» Work to be completed: Revise the records below by replacing "Update Contact" with "Save Contact" and leaving everything else unchanged.

» Data rows:
## Start

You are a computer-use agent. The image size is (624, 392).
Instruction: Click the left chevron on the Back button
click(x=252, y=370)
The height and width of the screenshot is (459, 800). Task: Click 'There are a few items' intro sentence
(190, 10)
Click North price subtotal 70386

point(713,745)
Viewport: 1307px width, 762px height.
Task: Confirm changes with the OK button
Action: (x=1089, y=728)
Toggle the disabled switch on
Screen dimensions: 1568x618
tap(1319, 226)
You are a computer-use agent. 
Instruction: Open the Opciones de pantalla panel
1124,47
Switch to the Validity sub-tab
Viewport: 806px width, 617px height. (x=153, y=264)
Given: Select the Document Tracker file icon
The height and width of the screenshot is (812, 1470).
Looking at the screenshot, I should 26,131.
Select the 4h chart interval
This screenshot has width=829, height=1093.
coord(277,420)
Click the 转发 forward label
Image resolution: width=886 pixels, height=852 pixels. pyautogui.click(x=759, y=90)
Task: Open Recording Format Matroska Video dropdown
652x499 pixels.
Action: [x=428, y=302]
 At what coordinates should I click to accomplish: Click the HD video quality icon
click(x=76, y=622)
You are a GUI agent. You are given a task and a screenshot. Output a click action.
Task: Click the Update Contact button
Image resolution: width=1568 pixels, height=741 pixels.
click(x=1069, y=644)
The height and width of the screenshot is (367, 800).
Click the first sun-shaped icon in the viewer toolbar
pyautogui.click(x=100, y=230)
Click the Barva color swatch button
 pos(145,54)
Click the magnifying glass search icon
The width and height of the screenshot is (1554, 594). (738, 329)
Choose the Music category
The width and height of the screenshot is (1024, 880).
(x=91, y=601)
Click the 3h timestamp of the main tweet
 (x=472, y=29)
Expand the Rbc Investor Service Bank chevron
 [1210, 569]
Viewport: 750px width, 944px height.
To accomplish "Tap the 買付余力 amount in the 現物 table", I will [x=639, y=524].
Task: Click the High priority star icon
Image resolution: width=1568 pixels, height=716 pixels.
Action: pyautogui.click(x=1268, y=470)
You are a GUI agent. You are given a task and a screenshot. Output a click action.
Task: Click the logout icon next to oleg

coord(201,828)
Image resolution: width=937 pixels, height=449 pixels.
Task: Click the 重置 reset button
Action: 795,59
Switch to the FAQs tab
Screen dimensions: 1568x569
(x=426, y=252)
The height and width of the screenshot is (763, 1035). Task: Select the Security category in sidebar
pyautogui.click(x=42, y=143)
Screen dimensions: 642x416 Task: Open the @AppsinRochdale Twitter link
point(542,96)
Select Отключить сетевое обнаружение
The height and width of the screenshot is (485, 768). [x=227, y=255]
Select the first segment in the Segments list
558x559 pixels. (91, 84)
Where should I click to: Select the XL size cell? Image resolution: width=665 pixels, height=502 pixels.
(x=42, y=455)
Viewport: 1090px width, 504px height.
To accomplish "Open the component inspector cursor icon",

## End

» Solution to the exercise:
You are a computer-use agent. The image size is (624, 392).
Instruction: Click the left chevron on the Back button
click(x=252, y=370)
The height and width of the screenshot is (459, 800). Task: Click 'There are a few items' intro sentence
(190, 10)
Click North price subtotal 70386

point(713,745)
Viewport: 1307px width, 762px height.
Task: Confirm changes with the OK button
Action: (x=1089, y=728)
Toggle the disabled switch on
Screen dimensions: 1568x618
tap(1319, 226)
You are a computer-use agent. 
Instruction: Open the Opciones de pantalla panel
1124,47
Switch to the Validity sub-tab
Viewport: 806px width, 617px height. (x=153, y=264)
Given: Select the Document Tracker file icon
The height and width of the screenshot is (812, 1470).
Looking at the screenshot, I should 26,131.
Select the 4h chart interval
This screenshot has width=829, height=1093.
coord(277,420)
Click the 转发 forward label
Image resolution: width=886 pixels, height=852 pixels. pyautogui.click(x=759, y=90)
Task: Open Recording Format Matroska Video dropdown
652x499 pixels.
Action: [x=428, y=302]
 At what coordinates should I click to accomplish: Click the HD video quality icon
click(x=76, y=622)
You are a GUI agent. You are given a task and a screenshot. Output a click action.
Task: Click the Save Contact button
Image resolution: width=1568 pixels, height=741 pixels.
click(x=1069, y=644)
The height and width of the screenshot is (367, 800).
Click the first sun-shaped icon in the viewer toolbar
pyautogui.click(x=100, y=230)
Click the Barva color swatch button
 pos(145,54)
Click the magnifying glass search icon
The width and height of the screenshot is (1554, 594). (738, 329)
Choose the Music category
The width and height of the screenshot is (1024, 880).
(x=91, y=601)
Click the 3h timestamp of the main tweet
 (x=472, y=29)
Expand the Rbc Investor Service Bank chevron
 [1210, 569]
Viewport: 750px width, 944px height.
To accomplish "Tap the 買付余力 amount in the 現物 table", I will [x=639, y=524].
Task: Click the High priority star icon
Image resolution: width=1568 pixels, height=716 pixels.
Action: pyautogui.click(x=1268, y=470)
You are a GUI agent. You are given a task and a screenshot. Output a click action.
Task: Click the logout icon next to oleg

coord(201,828)
Image resolution: width=937 pixels, height=449 pixels.
Task: Click the 重置 reset button
Action: 795,59
Switch to the FAQs tab
Screen dimensions: 1568x569
(x=426, y=252)
The height and width of the screenshot is (763, 1035). Task: Select the Security category in sidebar
pyautogui.click(x=42, y=143)
Screen dimensions: 642x416 Task: Open the @AppsinRochdale Twitter link
point(542,96)
Select Отключить сетевое обнаружение
The height and width of the screenshot is (485, 768). [x=227, y=255]
Select the first segment in the Segments list
558x559 pixels. (91, 84)
Where should I click to: Select the XL size cell? Image resolution: width=665 pixels, height=502 pixels.
(x=42, y=455)
Viewport: 1090px width, 504px height.
To accomplish "Open the component inspector cursor icon",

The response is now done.